_Tasks to carry out:_
1) Transcribe the stretch from "I've always believed" through "make one copy." in the post about joining versus concatenating strings.
2) In the post about joining versus concatenating strings, what does the writer say concatenation creates for each concatenation?
3) Write the next part of the post about joining versus concatenating strings, starting right after its last sentence.

_Source text:_

Hi Monks,

I've always believed that joining a lot of strings together would be faster than concatenating them.

The idea is that concatenation creates a new copy of the string for each concatenation whereas join could, well join them, and only make one copy.

I created two test programs and was surprised by the result. Can anyone shed some light on this.

The only real difference between the programs is that one collects the chars in an array and then joins, the other concatenates them onto a string.

_Supplied material:_
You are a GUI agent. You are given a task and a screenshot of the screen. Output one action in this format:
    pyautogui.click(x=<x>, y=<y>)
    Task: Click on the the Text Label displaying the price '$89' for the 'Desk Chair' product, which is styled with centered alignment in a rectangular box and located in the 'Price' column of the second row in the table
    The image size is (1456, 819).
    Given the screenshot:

_Replies:_
1)
I've always believed that joining a lot of strings together would be faster than concatenating them.

The idea is that concatenation creates a new copy of the string for each concatenation whereas join could, well join them, and only make one copy.

2) A new copy of the string.

3)
t_concat:
#!/usr/bin/perl #t_concat my $file = $ARGV[0]; local ($/) = undef; open FH, $file or die; my $data = <FH>; close FH; my $len = length($data); my $result; my $c; for($i = 0; $i < $len; $i++){ $c = substr $data, $i, 1; #concatenate onto result. $result .= $c; } print $result;

t_join:
#!/usr/bin/perl #t_join $file = $ARGV[0]; local ($/) = undef; open FH, $file or die; my $data = <FH>; close FH; my $len = length($data); my @result; $#result = $len; my $c; for($i = 0; $i < $len; $i++){ $c = substr $data, $i, 1; #put the string in an array for later join. $result[$i] = $c; } print join('', @result);

These results where consistent over 30 runs. Any wisdom?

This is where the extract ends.